The kitchen test: what really costs less?
I ran the test like a curious neighbour, not a lab. One clean litre of tap water, measured to the meniscus. Starting temperature a cool 20°C. A 3 kW kettle, a medium saucepan with a lid on the hob, and an induction ring set to a steady boil rather than full blast. I boiled a single mugful as well, because that’s daily life. I watched the smart meter for gas, a plug-in monitor for electricity, and timed to the second. The room felt hilariously tense for what was, basically, tea.
Here’s what jumped out. For a full litre, the kettle used roughly 0.10–0.11 kWh and took just over three minutes, costing around 2.7–3.0p on a typical 27p/kWh electricity tariff. Induction needed about 0.11–0.12 kWh, landing near 3.0–3.2p, and four minutes. The gas ring, with lid on and flame neatly under the pan, burned about 0.23 kWh of gas — roughly 1.6p at 7p/kWh — while taking a shade under five minutes. For one mug (300 ml), the kettle hovered near 0.8–0.9p; the gas pan swung between 0.5p and 1.2p depending on how politely the flame behaved. The ceramic hob I borrowed for a pass was the costliest and slowest of the lot.
The physics explains the mood swings. It takes around 0.093 kWh to heat one litre from 20°C to boiling. The trick is how much extra energy each method wastes. A good kettle or an induction ring can be ~85–90% efficient. Gas hobs scatter heat into the air, often nearer ~40–50% in home conditions. Yet UK gas is usually far cheaper per kWh than electricity, so the arithmetic tilts back. Add limescale and a carelessly overfilled kettle, and your neat advantage fizzles. Add a snug lid and a right-sized pan on gas, and it sharpens. **The surprise? Gas can come out cheapest per litre, while the kettle stays the slick everyday winner.**
How to boil for pennies: simple tweaks that pay off
Think like a barista with a budget. Mark your favourite mug’s fill line on the kettle window with a tiny dot of tape. Descale monthly if you live in a hard-water area; a crusted element can nudge usage up, and the boil lingers. On the hob, pick a pan whose base matches the ring, keep a lid on, and set the flame just within the pan’s edge. If you use induction, go to “boost” only to push past lukewarm, then drop a notch to hold a brisk approach to boil. For pasta or veg, pre-boil in the kettle, then finish on the hob — it splits the job neatly.

§ Data supplied:
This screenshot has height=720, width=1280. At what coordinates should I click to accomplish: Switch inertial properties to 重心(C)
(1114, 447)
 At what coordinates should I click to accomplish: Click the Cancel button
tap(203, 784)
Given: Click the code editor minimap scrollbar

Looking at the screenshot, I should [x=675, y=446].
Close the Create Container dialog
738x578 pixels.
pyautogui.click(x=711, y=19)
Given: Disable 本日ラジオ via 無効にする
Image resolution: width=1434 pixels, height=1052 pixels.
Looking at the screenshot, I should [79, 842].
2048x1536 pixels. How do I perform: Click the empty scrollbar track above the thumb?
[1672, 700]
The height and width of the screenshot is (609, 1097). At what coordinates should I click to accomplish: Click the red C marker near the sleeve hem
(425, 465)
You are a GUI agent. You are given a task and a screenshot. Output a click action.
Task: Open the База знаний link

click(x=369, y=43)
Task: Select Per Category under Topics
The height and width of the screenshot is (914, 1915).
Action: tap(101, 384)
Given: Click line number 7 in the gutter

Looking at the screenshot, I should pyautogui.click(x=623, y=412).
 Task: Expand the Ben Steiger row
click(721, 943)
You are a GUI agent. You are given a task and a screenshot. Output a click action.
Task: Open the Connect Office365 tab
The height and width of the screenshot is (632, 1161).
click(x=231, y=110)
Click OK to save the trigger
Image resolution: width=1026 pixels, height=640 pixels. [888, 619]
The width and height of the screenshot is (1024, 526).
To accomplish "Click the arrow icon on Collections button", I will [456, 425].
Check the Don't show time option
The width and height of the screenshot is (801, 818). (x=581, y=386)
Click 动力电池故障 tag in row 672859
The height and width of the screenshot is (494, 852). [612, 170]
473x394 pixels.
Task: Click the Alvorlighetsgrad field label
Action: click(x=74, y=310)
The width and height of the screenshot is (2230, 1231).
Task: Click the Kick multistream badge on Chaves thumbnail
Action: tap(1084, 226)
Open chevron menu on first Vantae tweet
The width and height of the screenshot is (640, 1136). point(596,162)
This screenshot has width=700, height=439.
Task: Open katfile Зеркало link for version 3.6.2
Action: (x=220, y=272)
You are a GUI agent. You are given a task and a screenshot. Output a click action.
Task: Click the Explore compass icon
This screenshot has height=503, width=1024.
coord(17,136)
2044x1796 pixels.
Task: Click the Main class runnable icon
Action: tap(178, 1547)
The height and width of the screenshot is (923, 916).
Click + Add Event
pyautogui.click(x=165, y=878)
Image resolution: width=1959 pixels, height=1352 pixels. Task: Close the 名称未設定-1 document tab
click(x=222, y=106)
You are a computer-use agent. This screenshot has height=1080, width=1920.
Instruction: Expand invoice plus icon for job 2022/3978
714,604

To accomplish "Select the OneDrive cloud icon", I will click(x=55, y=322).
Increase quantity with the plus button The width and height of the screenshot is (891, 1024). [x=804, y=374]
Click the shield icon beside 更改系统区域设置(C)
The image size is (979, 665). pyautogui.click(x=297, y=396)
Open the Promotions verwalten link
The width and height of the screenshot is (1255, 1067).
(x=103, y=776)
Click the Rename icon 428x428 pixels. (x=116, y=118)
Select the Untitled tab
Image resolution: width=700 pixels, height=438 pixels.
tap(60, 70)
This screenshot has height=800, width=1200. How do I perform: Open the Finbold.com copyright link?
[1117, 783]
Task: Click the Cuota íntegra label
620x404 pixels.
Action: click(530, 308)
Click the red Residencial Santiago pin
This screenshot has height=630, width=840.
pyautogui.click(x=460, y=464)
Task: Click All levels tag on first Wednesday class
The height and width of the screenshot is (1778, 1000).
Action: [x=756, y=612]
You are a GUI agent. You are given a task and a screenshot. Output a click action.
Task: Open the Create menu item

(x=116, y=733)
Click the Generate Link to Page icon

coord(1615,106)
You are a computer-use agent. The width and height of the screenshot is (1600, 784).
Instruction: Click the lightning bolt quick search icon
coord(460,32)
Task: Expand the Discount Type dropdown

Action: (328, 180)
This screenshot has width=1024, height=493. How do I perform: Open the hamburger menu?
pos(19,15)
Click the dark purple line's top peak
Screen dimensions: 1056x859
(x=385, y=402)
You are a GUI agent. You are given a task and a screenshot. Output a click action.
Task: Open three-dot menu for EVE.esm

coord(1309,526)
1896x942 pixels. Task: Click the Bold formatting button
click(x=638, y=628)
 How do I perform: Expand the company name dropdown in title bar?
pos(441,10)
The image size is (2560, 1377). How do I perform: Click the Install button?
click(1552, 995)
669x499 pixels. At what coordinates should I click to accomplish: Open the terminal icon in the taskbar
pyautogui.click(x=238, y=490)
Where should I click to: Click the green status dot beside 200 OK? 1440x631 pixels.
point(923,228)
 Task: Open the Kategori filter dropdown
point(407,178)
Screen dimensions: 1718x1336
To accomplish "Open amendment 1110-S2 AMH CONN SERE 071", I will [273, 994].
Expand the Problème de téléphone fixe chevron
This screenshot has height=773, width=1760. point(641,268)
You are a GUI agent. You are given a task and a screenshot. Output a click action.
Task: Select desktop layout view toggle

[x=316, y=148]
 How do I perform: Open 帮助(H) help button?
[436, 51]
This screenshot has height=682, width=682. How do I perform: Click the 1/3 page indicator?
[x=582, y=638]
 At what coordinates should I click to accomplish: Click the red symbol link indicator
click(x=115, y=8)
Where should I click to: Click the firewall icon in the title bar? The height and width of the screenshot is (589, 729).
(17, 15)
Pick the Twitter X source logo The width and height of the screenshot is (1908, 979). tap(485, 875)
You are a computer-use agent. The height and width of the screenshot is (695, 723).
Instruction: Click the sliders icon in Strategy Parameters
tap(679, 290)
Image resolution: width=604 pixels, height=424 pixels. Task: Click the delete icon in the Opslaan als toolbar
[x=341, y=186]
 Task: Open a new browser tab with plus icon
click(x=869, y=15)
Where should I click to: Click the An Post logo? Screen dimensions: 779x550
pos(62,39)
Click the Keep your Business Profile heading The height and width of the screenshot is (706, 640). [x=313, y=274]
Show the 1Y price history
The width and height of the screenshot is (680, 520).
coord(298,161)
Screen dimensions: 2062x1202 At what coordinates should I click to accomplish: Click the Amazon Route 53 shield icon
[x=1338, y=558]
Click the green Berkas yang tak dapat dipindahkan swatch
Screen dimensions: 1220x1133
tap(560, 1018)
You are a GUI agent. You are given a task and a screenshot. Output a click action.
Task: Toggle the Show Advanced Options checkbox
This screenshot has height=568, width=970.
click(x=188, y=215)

§ The problem: Set down, word for word, the part of the boiling-cost text above that starts at "Here’s what jumped" and ends after "of the lot.".

§ Output of the task:
Here’s what jumped out. For a full litre, the kettle used roughly 0.10–0.11 kWh and took just over three minutes, costing around 2.7–3.0p on a typical 27p/kWh electricity tariff. Induction needed about 0.11–0.12 kWh, landing near 3.0–3.2p, and four minutes. The gas ring, with lid on and flame neatly under the pan, burned about 0.23 kWh of gas — roughly 1.6p at 7p/kWh — while taking a shade under five minutes. For one mug (300 ml), the kettle hovered near 0.8–0.9p; the gas pan swung between 0.5p and 1.2p depending on how politely the flame behaved. The ceramic hob I borrowed for a pass was the costliest and slowest of the lot.